I would use a neonatal Ovasapian airway and a micro MAD
 
What was the situation? in adults we mostly do it for supraglottic mass or radiation from cancer. which mostly don't appear in peds. Also in the case of TEF like in OP, you don't actually need the awake fiber, just use the fiber after the tube is in. I'm struggling to see why someone would awake fiber a child.

TEF, bad syndromic kids, was taught to awake fiber them. but then again like i said, i never done one..
 
Peds guy here... did a handful of asleep fiberoptics, but I don't even think there's such a thing as an "awake" fiberoptic.

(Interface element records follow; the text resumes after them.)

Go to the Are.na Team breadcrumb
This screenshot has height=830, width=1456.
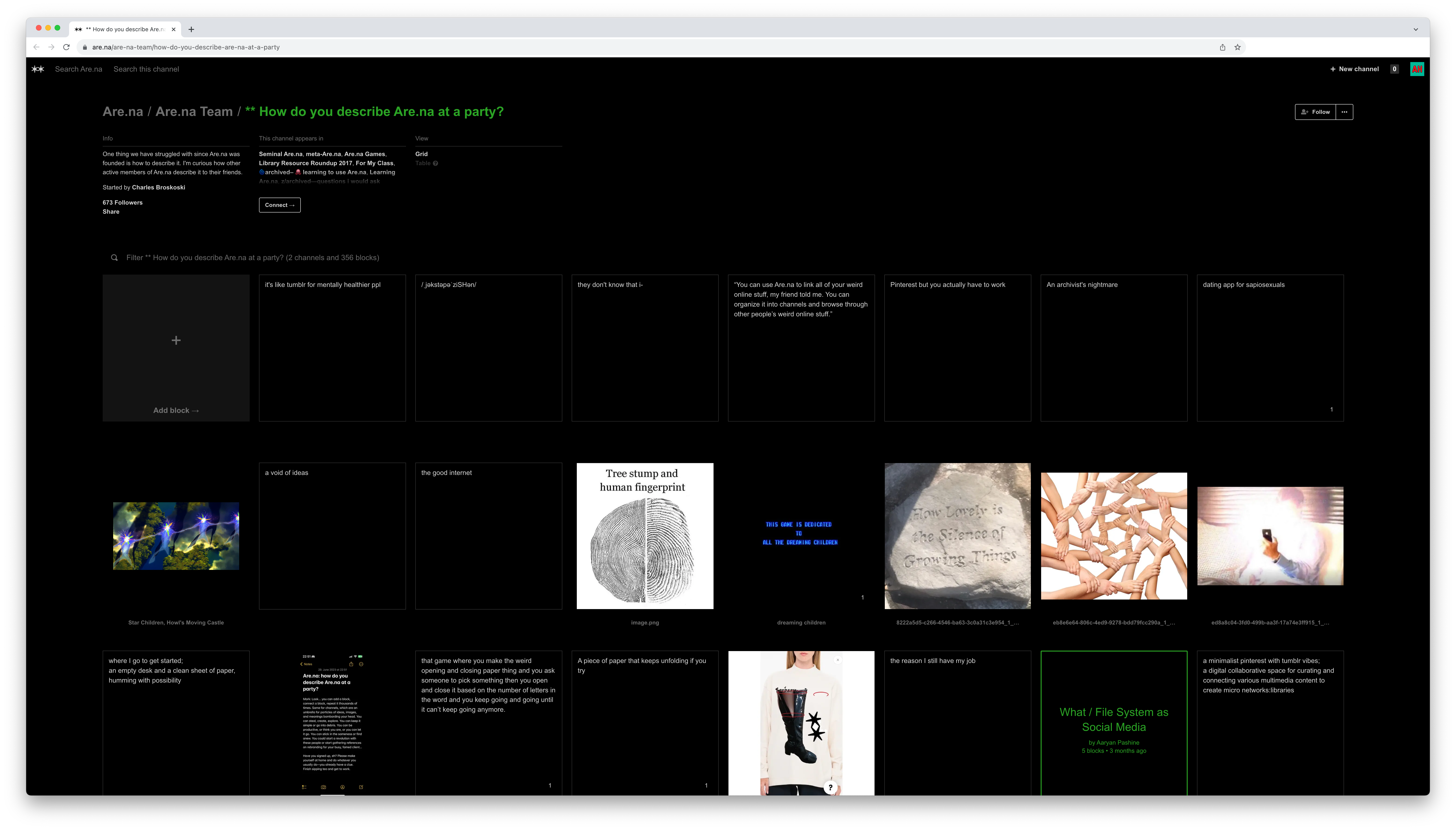point(194,112)
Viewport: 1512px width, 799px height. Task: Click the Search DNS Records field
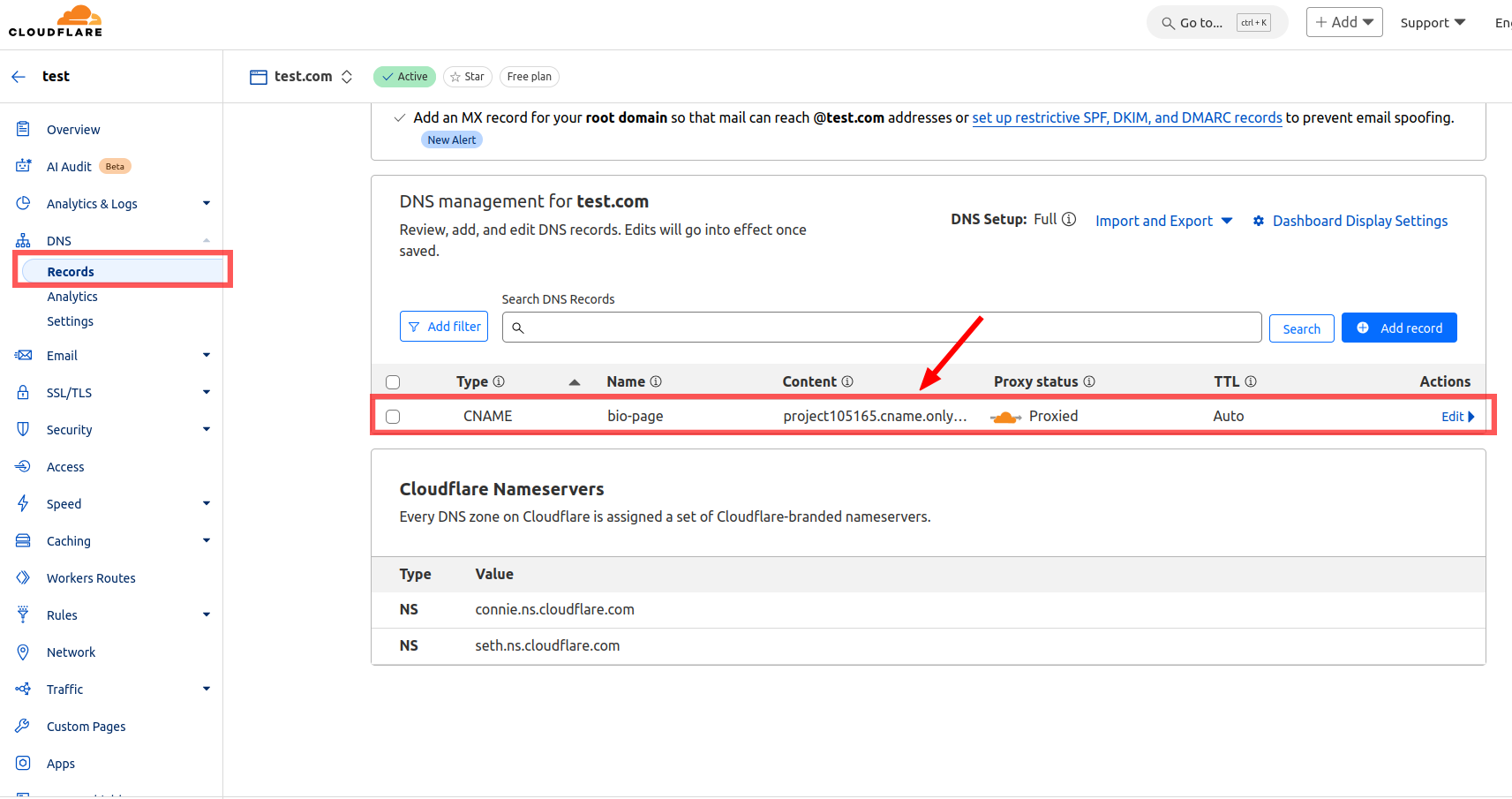(883, 328)
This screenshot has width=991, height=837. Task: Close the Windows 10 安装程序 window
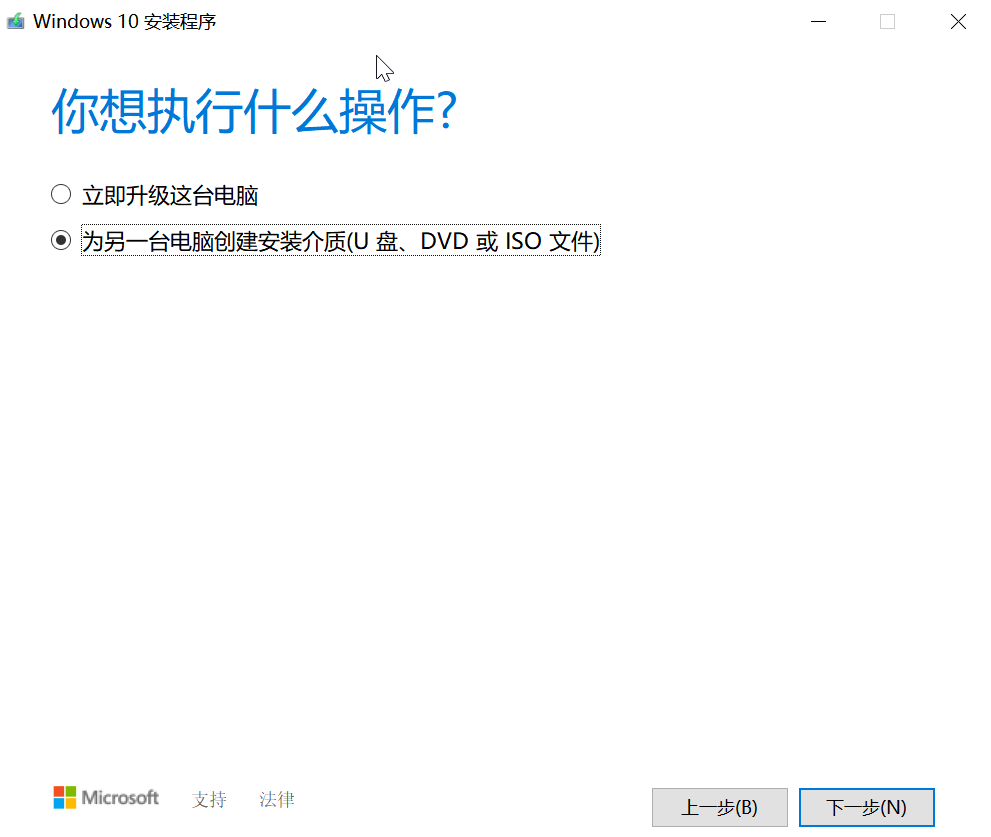(958, 21)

Closest I've come is an extubated post-op Pierre Robin patient who needed a fiberoptic to get the tube in with a lot of tongue retraction with forceps... but that kid required extensive bagging and wasn't really awake, more like moving...

so you mean the kid was too hypoxic or hypercarbic to be fully awake?
 
TEF, bad syndromic kids, was taught to awake fiber them. but then again like i said, i never done one..

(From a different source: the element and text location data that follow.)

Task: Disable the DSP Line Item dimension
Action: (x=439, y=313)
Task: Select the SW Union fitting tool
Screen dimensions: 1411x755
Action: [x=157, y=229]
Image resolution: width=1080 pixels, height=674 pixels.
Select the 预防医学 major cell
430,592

TEF you're more concerned about PPV. As long as you keep them breathing spontaneously and don't insufflate the stomach you should be fine. Fiberoptic for tube positioning.

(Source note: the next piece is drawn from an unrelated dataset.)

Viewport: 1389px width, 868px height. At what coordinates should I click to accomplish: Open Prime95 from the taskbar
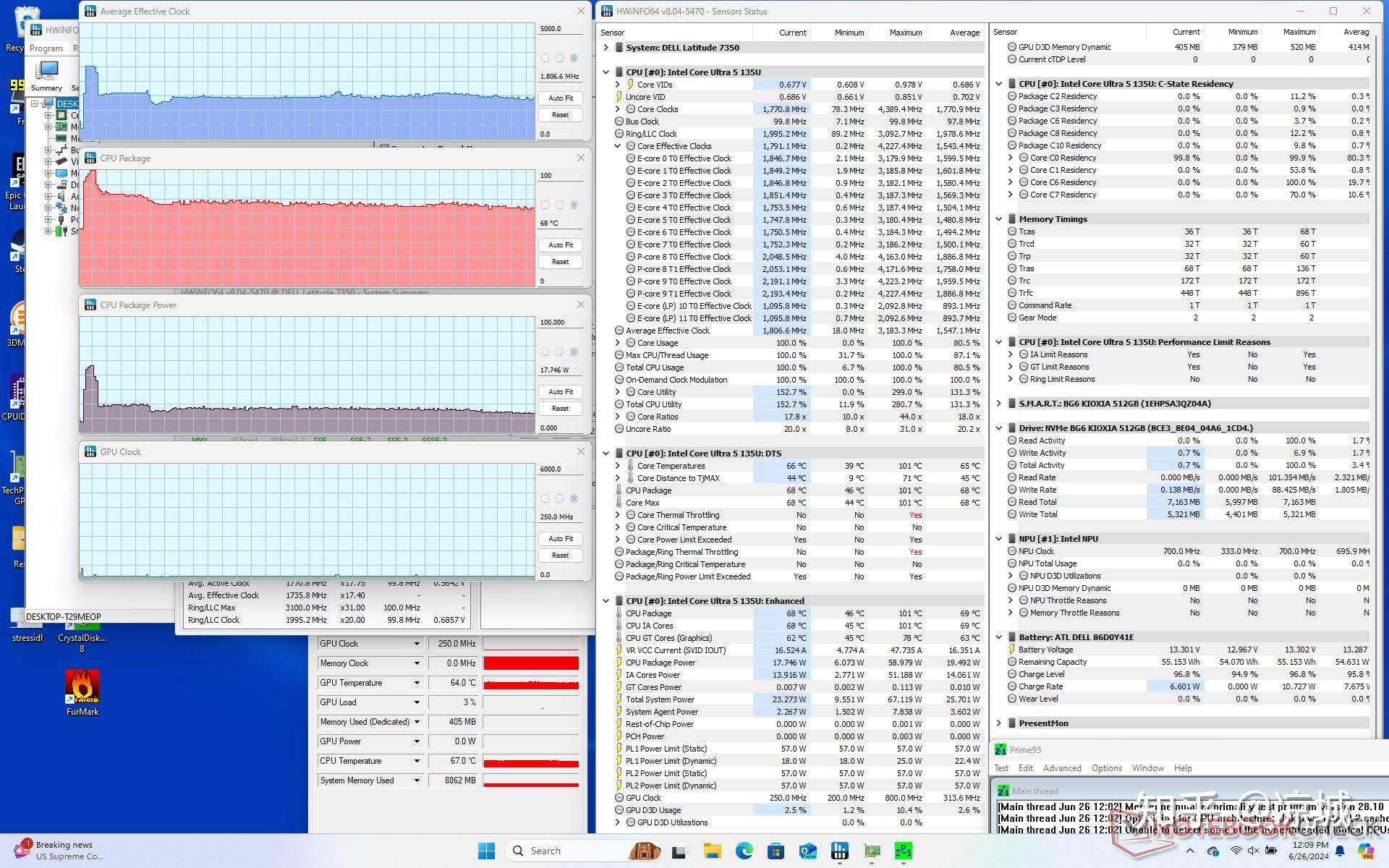tap(903, 851)
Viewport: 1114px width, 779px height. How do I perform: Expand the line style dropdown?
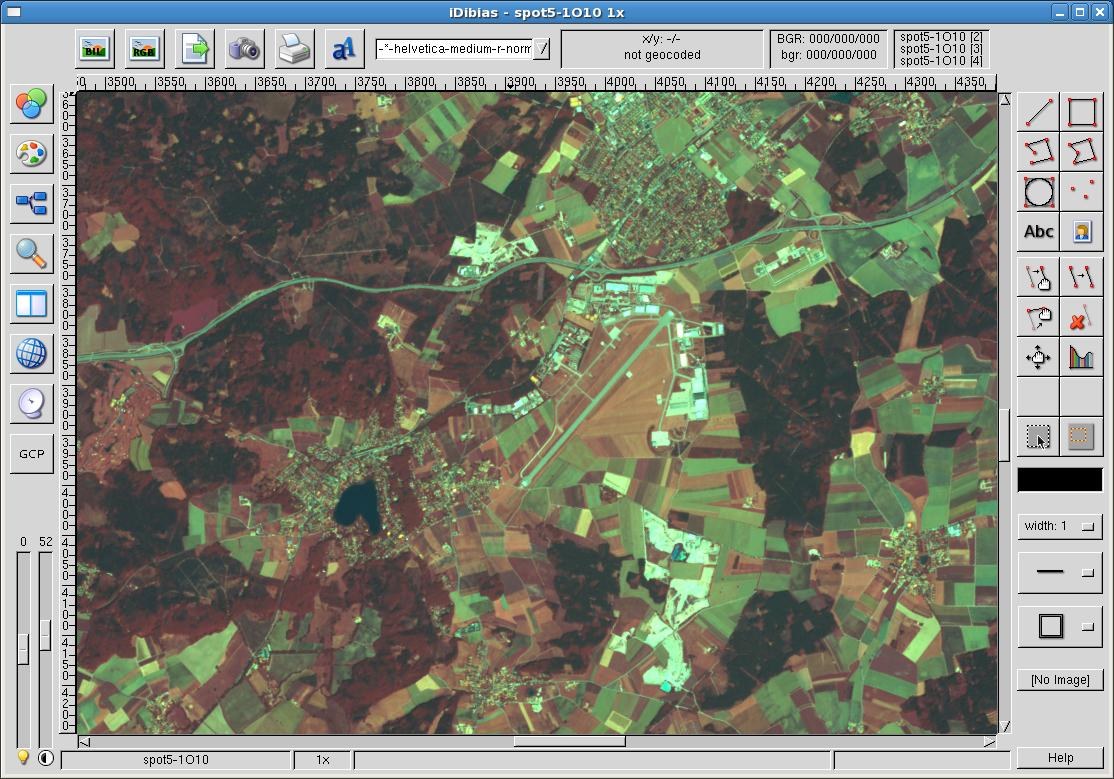tap(1088, 573)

Syndromic children can be a pain, but most of them can be put asleep with gas and maintain SV. Even if paralyzed, they tend to be harder to intubate, rather than ventilate. Unless you have a very mature child, the chance of doing an "awake" fiberoptic is pretty low. The best you could do is maybe light sedation with PRecedex or remi infusion.
 
  • Like
Reactions: 1 user
so you mean the kid was too hypoxic or hypercarbic to be fully awake?

LOL... pretty much. They were "awake" in that they were crying, and choking and desatting and flailing their arms. But recently post-op we weren't giving any sedatives, and ENT was at bedside with a trach in hand just in case.
 
  • Like
Reactions: 1 user
LOL... pretty much. They were "awake" in that they were crying, and choking and desatting and flailing their arms. But recently post-op we weren't giving any sedatives, and ENT was at bedside with a trach in hand just in case.

It was tough enough to get the tube in pre-op...
 
TEF you're more concerned about PPV. As long as you keep them breathing spontaneously and don't insufflate the stomach you should be fine. Fiberoptic for tube positioning.

Syndromic children can be a pain, but most of them can be put asleep with gas and maintain SV. Even if paralyzed, they tend to be harder to intubate, rather than ventilate. Unless you have a very mature child, the chance of doing an "awake" fiberoptic is pretty low. The best you could do is maybe light sedation with PRecedex or remi infusion.

how are you extubating the TEFs or are you keeping them intubated and extubating later?
 
Surgical preference and site healing. Not gonna lie, haven't done one in probably a year, since I do everything, not just peds. Could ask some of my colleagues who have done one more recently. We only do a few a year though.